I used 2023 to relaunch my Patreon and started providing twice-a-week updates with script and sketch page commentary. I finished the book planning and editing around October 2023, and moved into creating the final art. I certainly could have used 2023 to rebuild a freelance career, but I really want to see what I can create for myself and potentially create a sustaining series of stories using webcomics and Kickstarters. I’m excited to be in 2024 and am looking at starting regular page posting in May.
Jason, love having you share your insights with us. Before we ask you more questions, maybe you can take a moment to introduce yourself to our readers who might have missed our earlier conversations?
I am an artist, writer, and graphic designer. I solve problems for clients and their stories. That could be a poster for an event that effectively conveys the tone and details, or a extended comic story that brings the words to dramatic life. In my writing, I am looking to entertain first and sneak in big philosophical questions second, again focusing in the horror/adventure genre.
I have been working in comics for about 15 years, illustrating mostly horror stories such as The House of Montresor, an adaptation and continuation of Edgar Allan Poe’s The Cask of Amontillado with writer Enrica Jang. I read comics a lot as an early teen but moved toward graphic novels, preferring the closed stories those would tell. I always wanted to draw comics, but was held back by not knowing other artists or writers to collaborate with. I was also under the impression that I could not be a writer as well at that time. I met Jeremy Whitley while I was living in North Carolina, he was a writer looking for an artist. We collaborated on The Order of Dagonet, a comedy action fantasy book about the knightly order of Dagonet in English King Arthur lore.
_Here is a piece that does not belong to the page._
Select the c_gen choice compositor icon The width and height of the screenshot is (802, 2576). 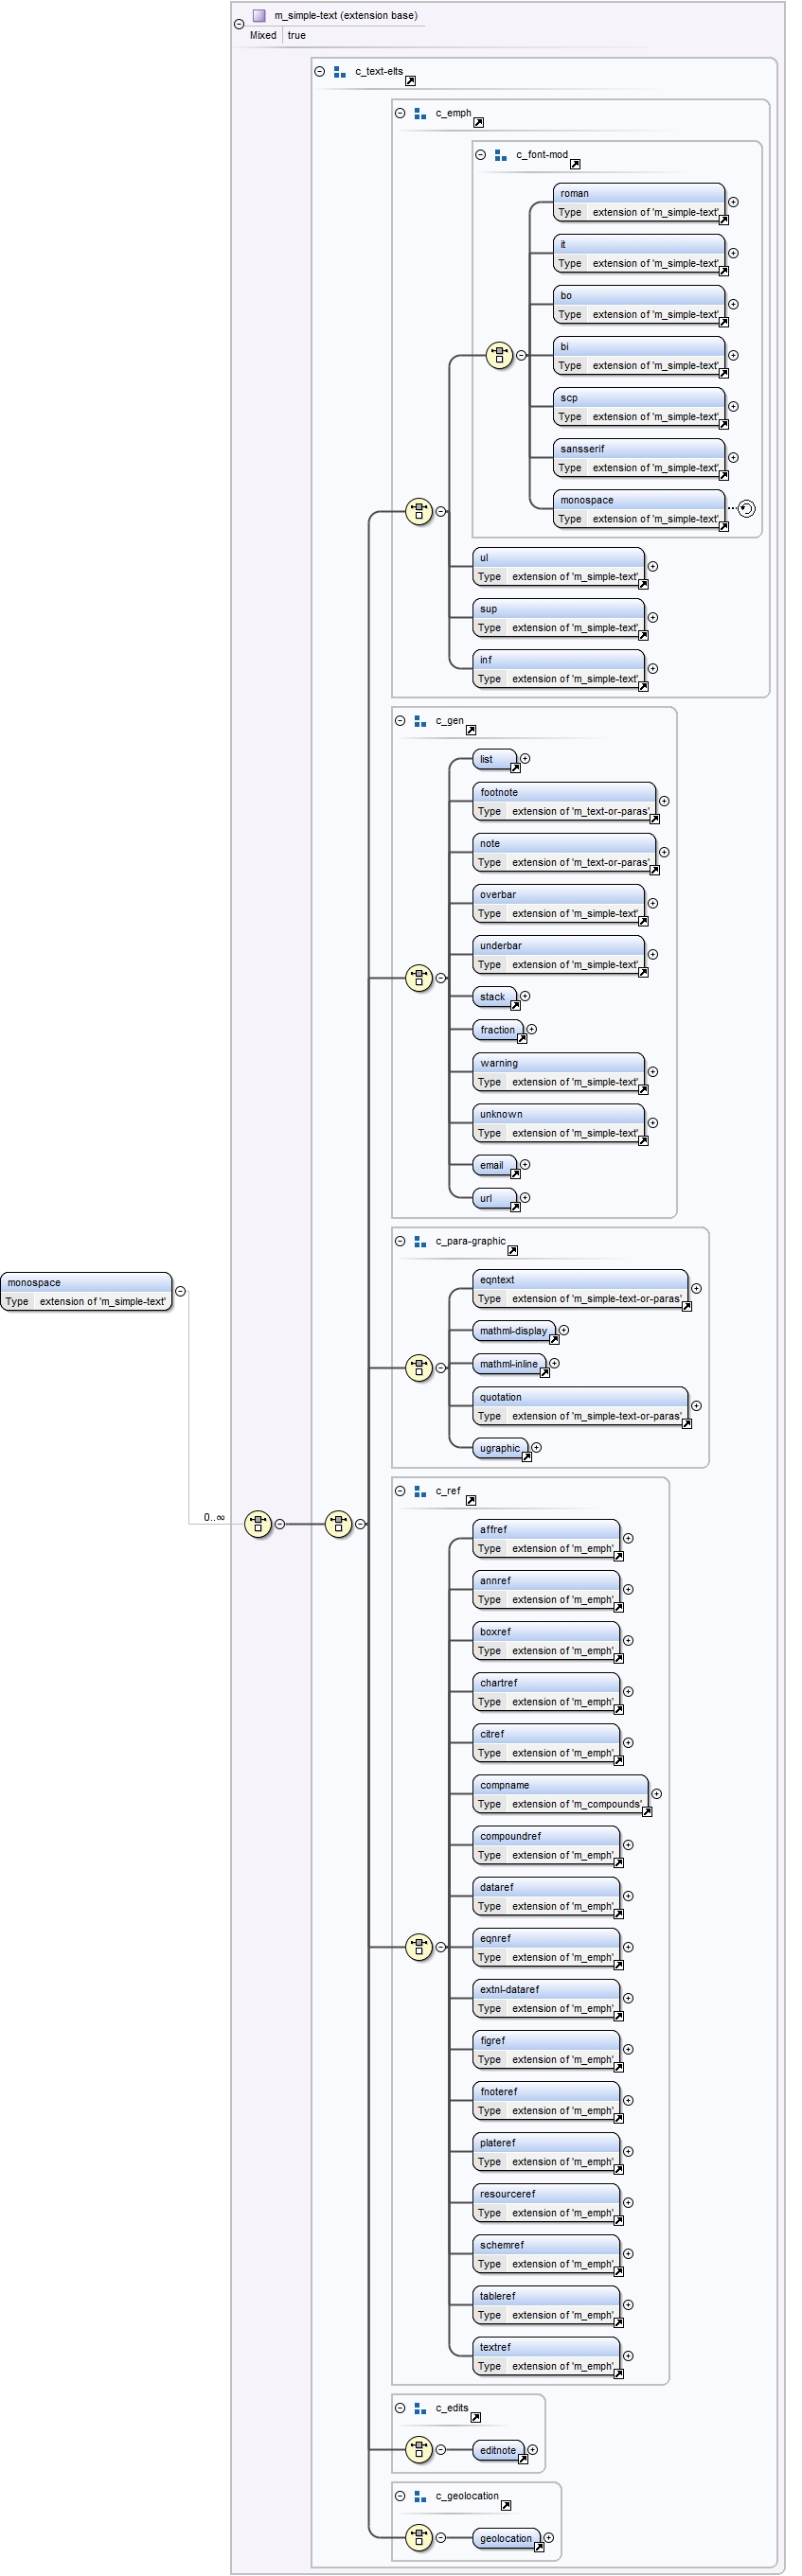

The order now mostly consisted of entertainment knights, legally distinct actors, writers, and rockstars called to fight the return of the Faerie world by a tracksuited jerk Merlin. That was my first true comic work. We had some success and with that came offers for us both to do other things for money and the book fell by the wayside. Since then I have been involved in graphic novels, limited series, and short stories for various publishers and Jeremy has many good books to his name as well such as Princeless, The Dog Knight, and The Unstoppable Wasp. Wanting to level up my game and work on my own schedule led me to writing my own stories to draw, leading to the medieval horror family drama that is Returned.
We often hear about learning lessons – but just as important is unlearning lessons. Have you ever had to unlearn a lesson?
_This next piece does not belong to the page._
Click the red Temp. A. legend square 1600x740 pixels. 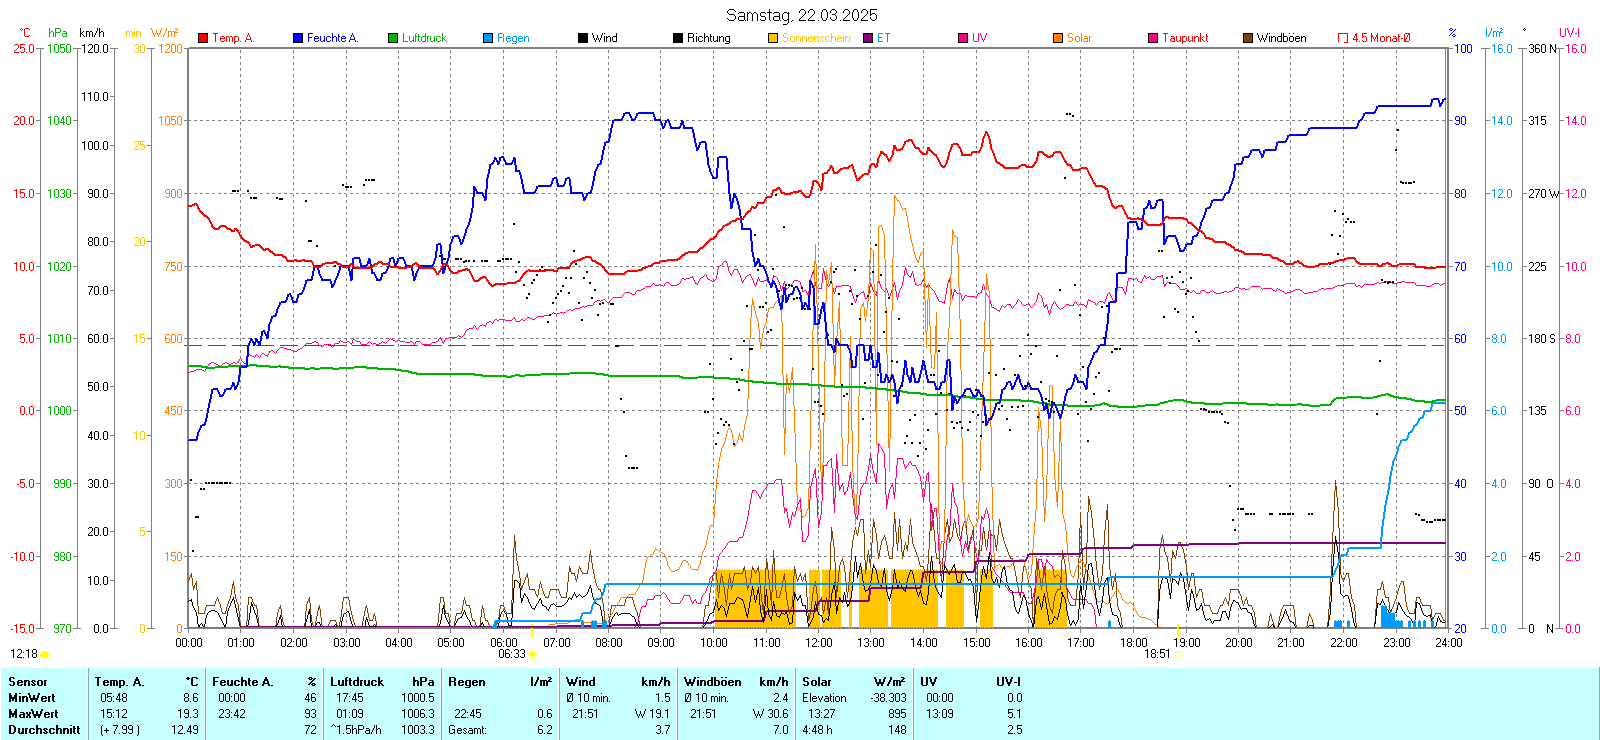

Early in my career I embraced limits on my creativity, keeping me from generating my own projects. I felt that working together with someone else would help me complete projects as I thought creating everything myself was too much responsibility. To be sure it is taking full responsibility for the work, but I feel it is worth it to be creating just what you want to be creating. Be courageous and experiment early on rather than waiting to be scooped up by others.
Are there any resources you wish you knew about earlier in your creative journey?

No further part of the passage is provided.